BATON ROUGE, La. (AP) – The head of a powerful Louisiana business lobbying group is urging companies that operate in multiple states to pursue refunds for taxes paid under a 2015 law that has been declared unconstitutional.
Stephen Waguespack, president of the Louisiana Association of Business and Industry, said those companies should contact tax professionals to determine ways to seek the recovery if they paid taxes under the now-struck-down law.
“Taxpayers need to take steps now to protect themselves,” Waguespack wrote in his weekly column.
The Louisiana Supreme Court this month threw out the three-year-old law that scaled back an income tax break the state allows for taxes paid to other states. The change made the credit only available for income taxes paid to a state that offers a similar credit to its residents who do business in Louisiana.
Two part-owners of multiple companies doing business in Texas, Arkansas and Louisiana challenged the law, saying it subjects some business owners to illegal double taxation. The Louisiana Supreme Court agreed, upholding a lower court decision that the law violates a U.S. Constitution provision governing interstate commerce.
At the time of passage, the change was estimated to raise about $30 million annually for the state. After the court ruling, Revenue Secretary Kimberly Robinson said Louisiana only will have to return $23,000 that the taxpayers who filed the lawsuit paid into an escrow account under protest.
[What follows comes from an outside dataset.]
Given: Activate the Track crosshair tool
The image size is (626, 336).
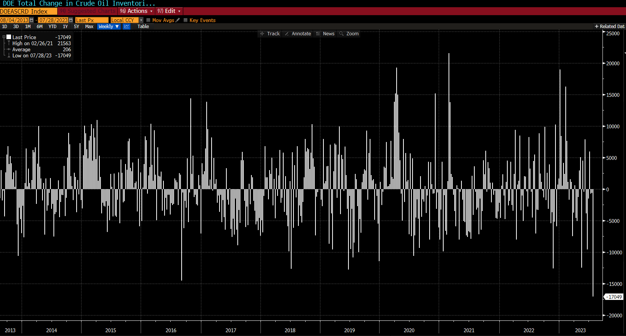Looking at the screenshot, I should (x=270, y=34).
Robinson said if any other taxpayers sought to amend their tax returns to claim they overpaid, she would deny the refunds. She said taxpayers would have had to pay under protest to challenge the taxes owed. Appeals could be lodged with a tax board. But Robinson said if the appeals were successful, the dollars only would be repaid if lawmakers appropriated the money.
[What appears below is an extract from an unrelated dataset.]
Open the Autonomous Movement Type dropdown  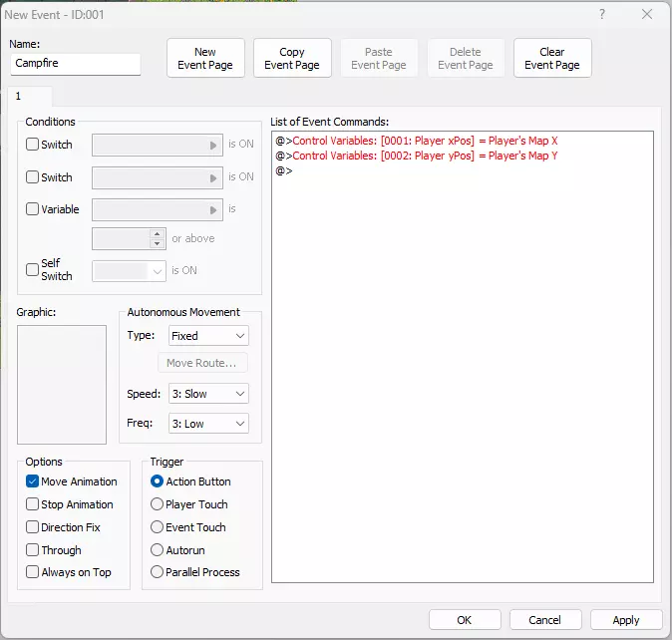(208, 336)
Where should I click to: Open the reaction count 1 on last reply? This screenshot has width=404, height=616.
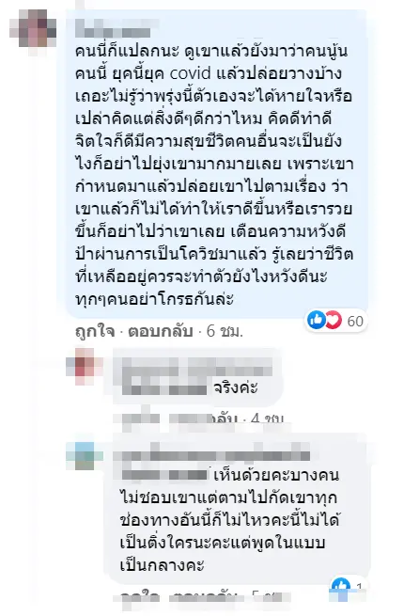pyautogui.click(x=359, y=587)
Waguespack said all the money collected under the unconstitutional law should be returned to taxpayers.
“The administration and Legislature need to right this wrong. They should do everything they can to reimburse people who were double-taxed. Mistakes happen, but when found, they must be rectified rather than swept under the rug,” he wrote.
Ahead of the high court’s decision, lawmakers tweaked the tax credit provision earlier this year in response to the lawsuit’s claims. If other changes are needed, Robinson said her agency will work with lawmakers in next year’s legislative session to make them.